Juché sur une camionnette Isuzu, il s’offrait une traversée triomphale de la ville. Poing levé, l’activiste saluait les centaines de personnes venues l’acclamer sur la route principale, sans oublier d’embrasser l’écusson du maillot de foot de la ville qu’il portait.

Certains y ont vu le premier signe d’un réchauffement des relations entre les autorités et les protestataires. Un signe, surtout, que ces derniers avaient décidé de jouer l’apaisement en attendant la réunion ministérielle de vendredi.

Pourtant, accoudé à des caisses de piments entreposées sur le trottoir en face d’un commerce de détail, Abdelmajid ben Jabala, tout en applaudissant le retour de Tarek Haddad au bercail, n’y croyait déjà pas ce 24 juin.

« J’ai 68 ans. J’ai connu tous les présidents : Bourguiba, Ben Ali, Essebsi, Saied maintenant. Tunis nous a toujours volés. Pourquoi ça changerait ? Et ils se permettent même de nous traiter de voleurs parce qu’on trafique un peu ! »
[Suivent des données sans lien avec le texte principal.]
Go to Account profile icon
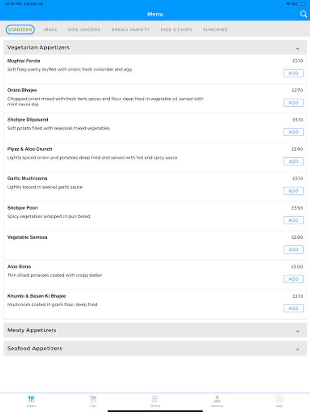This screenshot has height=414, width=310. point(217,399)
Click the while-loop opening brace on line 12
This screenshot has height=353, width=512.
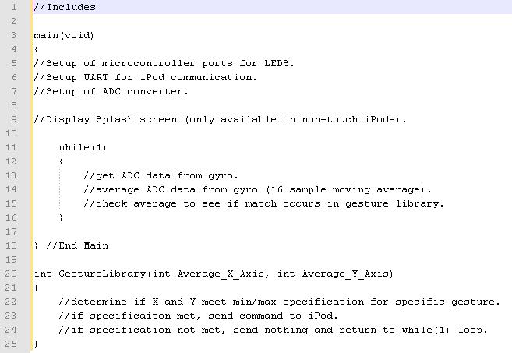pyautogui.click(x=61, y=161)
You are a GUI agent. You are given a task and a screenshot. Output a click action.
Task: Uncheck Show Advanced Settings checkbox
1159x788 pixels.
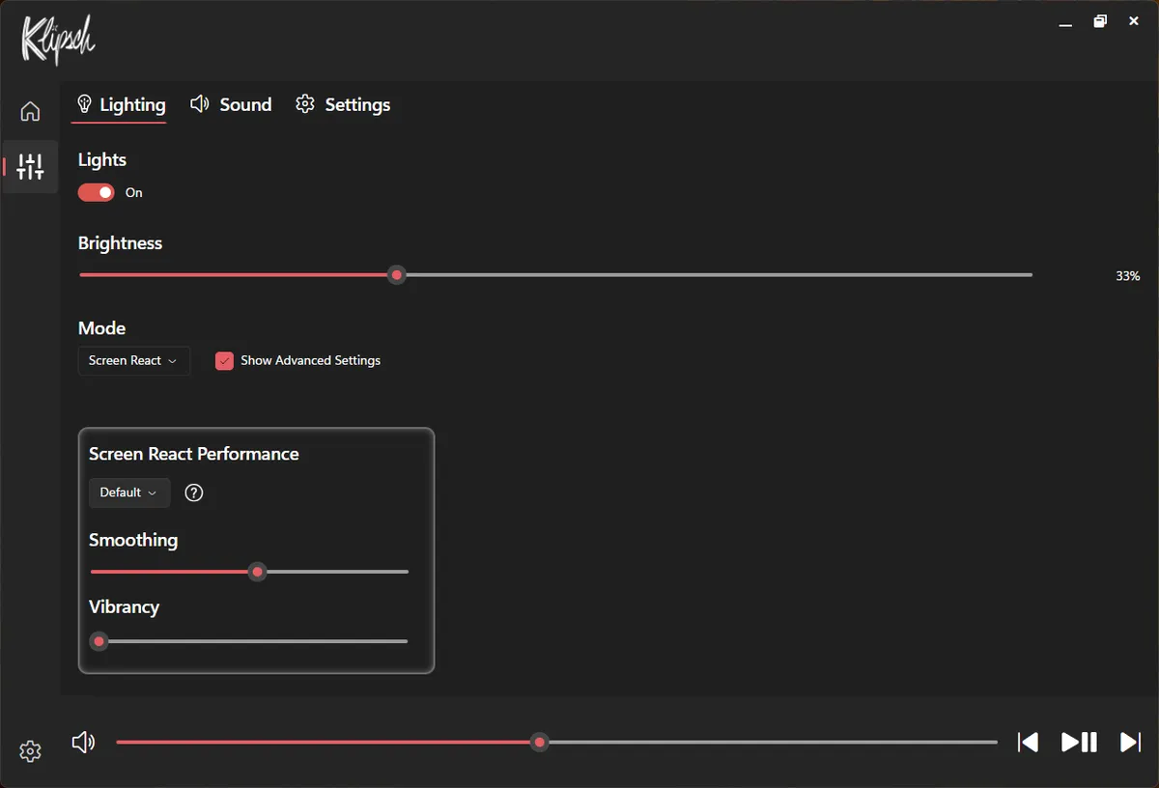pyautogui.click(x=224, y=360)
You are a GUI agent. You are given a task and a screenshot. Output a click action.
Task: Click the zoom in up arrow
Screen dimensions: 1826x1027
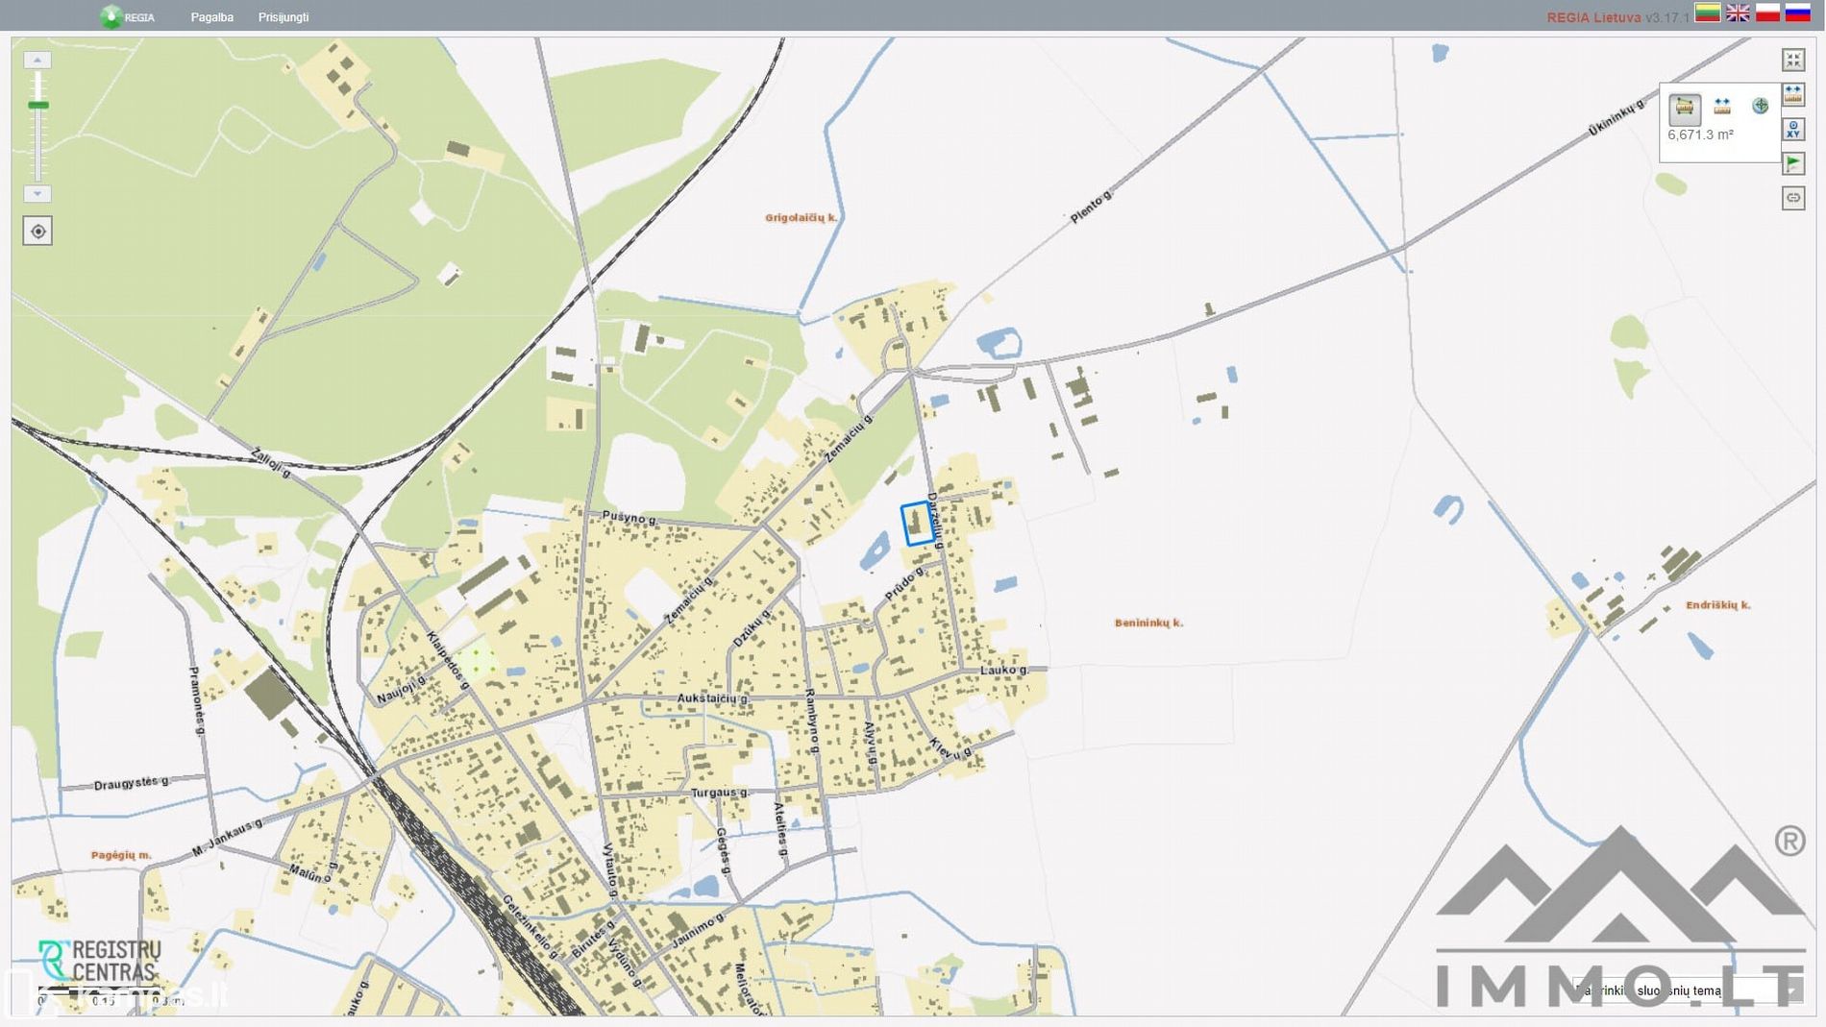coord(37,60)
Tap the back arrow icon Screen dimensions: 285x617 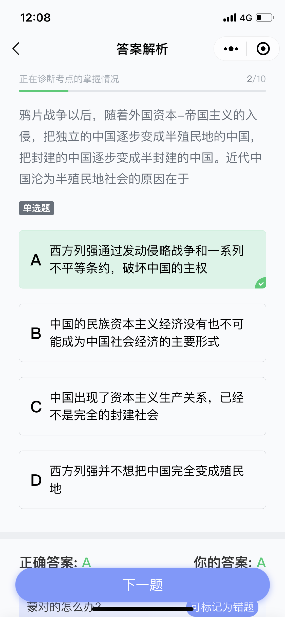16,49
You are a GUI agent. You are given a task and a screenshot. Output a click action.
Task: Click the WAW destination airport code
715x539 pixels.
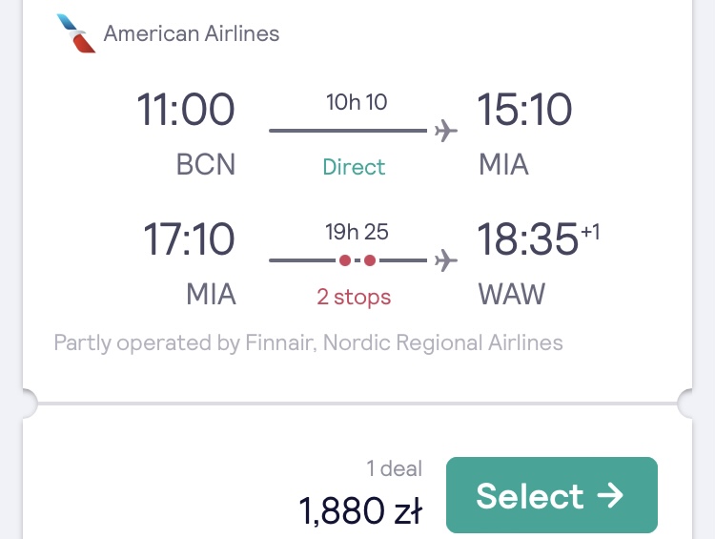512,295
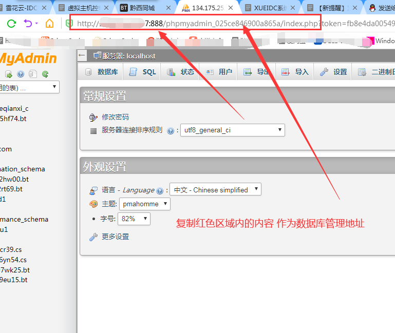The image size is (395, 333).
Task: Collapse navigation panel with the left arrow button
Action: (x=82, y=55)
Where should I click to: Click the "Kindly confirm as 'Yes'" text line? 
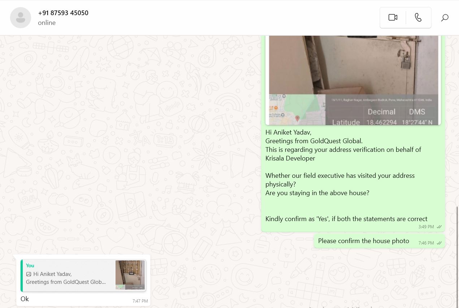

Car l’autre richesse du gouvernorat, ce sont ses quelque 630 km de frontière avec l’Algérie (330 km) et la Libye (300 km), qui permettent aux habitants d’arrondir les fins de mois grâce notamment au commerce informel de cigarettes et d’essence.

Ce business a cependant été largement compromis ces derniers mois à cause de la fermeture des postes-frontières du fait d’abord de la situation sécuritaire, notamment en Libye, puis du coronavirus.

Depuis samedi, les frontières ont rouvert mais maintenant, c’est du côté du Sahara et des sites pétroliers que les yeux des manifestants sont tournés, ne serait-ce que pour faire honneur à leur slogan élaboré là-bas, à l’entrée du désert, en 2017 : « Tataouine, al-Rakh la » : Tataouine n’abandonnera pas.